● **Dataset records**:
_ _ _

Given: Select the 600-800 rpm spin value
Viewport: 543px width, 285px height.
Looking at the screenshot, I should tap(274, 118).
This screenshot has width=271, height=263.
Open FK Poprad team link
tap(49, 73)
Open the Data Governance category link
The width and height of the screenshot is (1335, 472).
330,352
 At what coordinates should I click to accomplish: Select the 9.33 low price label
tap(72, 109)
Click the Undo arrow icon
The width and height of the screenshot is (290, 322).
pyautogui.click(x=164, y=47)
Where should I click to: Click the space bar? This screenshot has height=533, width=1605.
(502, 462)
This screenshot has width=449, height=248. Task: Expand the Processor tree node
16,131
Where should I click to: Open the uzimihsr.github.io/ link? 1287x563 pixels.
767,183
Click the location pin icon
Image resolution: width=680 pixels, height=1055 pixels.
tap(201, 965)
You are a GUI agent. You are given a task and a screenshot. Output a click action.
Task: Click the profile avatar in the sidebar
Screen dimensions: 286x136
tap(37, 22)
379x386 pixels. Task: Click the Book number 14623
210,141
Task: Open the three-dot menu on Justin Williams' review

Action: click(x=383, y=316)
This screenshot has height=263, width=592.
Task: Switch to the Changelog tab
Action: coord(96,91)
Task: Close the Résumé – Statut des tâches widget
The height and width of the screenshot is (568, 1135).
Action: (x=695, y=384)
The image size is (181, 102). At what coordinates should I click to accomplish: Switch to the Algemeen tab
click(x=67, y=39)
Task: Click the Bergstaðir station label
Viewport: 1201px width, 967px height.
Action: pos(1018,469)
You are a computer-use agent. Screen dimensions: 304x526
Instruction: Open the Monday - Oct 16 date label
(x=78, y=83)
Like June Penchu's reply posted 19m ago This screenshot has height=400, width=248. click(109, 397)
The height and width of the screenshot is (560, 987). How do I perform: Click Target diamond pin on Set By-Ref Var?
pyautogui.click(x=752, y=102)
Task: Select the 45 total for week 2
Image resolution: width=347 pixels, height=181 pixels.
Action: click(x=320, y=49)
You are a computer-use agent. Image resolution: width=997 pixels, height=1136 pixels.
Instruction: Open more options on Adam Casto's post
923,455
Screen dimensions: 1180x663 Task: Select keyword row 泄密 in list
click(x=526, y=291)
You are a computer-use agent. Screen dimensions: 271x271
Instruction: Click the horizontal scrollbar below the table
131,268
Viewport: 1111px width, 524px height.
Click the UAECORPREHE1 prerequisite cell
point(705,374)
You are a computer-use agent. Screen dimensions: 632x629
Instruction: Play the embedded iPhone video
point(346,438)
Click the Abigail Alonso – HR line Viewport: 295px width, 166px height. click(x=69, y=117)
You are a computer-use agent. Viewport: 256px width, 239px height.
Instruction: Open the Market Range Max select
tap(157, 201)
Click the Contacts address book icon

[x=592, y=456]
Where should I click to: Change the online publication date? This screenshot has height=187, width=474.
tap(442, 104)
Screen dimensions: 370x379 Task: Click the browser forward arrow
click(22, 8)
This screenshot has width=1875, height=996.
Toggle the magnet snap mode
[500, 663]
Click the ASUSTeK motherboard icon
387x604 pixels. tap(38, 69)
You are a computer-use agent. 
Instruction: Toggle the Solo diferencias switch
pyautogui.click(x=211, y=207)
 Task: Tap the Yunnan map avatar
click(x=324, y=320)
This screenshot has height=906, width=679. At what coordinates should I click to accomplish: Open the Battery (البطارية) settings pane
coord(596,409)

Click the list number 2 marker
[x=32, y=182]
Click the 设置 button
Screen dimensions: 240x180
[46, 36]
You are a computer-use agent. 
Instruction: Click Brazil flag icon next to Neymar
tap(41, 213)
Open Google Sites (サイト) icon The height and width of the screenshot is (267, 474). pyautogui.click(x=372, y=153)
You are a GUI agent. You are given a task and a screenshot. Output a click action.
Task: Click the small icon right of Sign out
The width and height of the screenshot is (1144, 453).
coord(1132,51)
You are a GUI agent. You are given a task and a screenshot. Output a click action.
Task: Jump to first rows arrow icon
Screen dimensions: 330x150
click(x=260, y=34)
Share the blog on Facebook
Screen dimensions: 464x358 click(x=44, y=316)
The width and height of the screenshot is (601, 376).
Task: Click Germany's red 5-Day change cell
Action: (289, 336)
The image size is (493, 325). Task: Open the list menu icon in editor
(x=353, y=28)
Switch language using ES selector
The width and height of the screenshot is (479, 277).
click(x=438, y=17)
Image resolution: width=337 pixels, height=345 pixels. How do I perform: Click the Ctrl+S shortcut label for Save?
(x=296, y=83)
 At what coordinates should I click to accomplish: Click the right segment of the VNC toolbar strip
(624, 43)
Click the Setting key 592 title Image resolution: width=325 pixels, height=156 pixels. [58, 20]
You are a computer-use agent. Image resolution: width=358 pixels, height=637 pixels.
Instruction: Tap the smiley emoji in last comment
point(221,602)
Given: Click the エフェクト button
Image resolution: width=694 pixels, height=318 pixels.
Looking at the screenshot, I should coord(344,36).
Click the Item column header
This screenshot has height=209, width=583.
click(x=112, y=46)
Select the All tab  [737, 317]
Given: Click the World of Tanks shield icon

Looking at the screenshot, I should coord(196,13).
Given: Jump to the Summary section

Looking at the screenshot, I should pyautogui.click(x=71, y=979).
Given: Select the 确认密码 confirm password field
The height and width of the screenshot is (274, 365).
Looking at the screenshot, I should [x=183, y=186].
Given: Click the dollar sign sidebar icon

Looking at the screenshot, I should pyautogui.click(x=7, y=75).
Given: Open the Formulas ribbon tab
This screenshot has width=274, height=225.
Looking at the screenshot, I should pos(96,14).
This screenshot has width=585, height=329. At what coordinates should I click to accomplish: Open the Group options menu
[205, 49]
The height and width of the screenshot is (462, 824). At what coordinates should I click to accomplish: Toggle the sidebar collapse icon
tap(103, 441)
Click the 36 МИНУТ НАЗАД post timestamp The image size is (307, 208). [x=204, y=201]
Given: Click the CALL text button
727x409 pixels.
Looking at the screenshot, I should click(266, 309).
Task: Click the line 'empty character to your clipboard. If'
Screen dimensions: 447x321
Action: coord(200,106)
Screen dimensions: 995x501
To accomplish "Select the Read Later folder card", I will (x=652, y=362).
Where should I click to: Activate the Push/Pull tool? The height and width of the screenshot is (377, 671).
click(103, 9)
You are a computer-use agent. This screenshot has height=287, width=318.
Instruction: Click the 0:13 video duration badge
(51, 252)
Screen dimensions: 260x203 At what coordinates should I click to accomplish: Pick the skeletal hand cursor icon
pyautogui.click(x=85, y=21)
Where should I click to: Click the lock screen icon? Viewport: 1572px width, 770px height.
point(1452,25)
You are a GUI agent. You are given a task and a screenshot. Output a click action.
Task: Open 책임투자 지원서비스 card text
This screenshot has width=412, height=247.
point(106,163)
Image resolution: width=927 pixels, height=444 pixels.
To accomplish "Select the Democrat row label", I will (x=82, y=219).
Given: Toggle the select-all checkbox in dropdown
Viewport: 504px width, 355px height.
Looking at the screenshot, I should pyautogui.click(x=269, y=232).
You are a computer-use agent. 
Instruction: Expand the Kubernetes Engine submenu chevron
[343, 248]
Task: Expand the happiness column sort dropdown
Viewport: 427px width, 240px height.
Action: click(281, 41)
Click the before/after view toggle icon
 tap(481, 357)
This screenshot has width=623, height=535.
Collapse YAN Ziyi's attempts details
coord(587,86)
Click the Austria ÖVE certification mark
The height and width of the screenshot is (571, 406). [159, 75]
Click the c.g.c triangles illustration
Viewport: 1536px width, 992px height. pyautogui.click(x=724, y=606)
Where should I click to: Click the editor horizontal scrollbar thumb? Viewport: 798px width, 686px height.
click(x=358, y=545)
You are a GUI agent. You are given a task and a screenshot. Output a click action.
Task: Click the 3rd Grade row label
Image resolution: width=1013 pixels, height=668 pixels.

_ _ _

● **EXERCISE INSTRUCTIONS**: Among the lines above, show every one that contains the string "dropdown".

● **EXPECTED OUTPUT**:
Given: Toggle the select-all checkbox in dropdown
Task: Expand the happiness column sort dropdown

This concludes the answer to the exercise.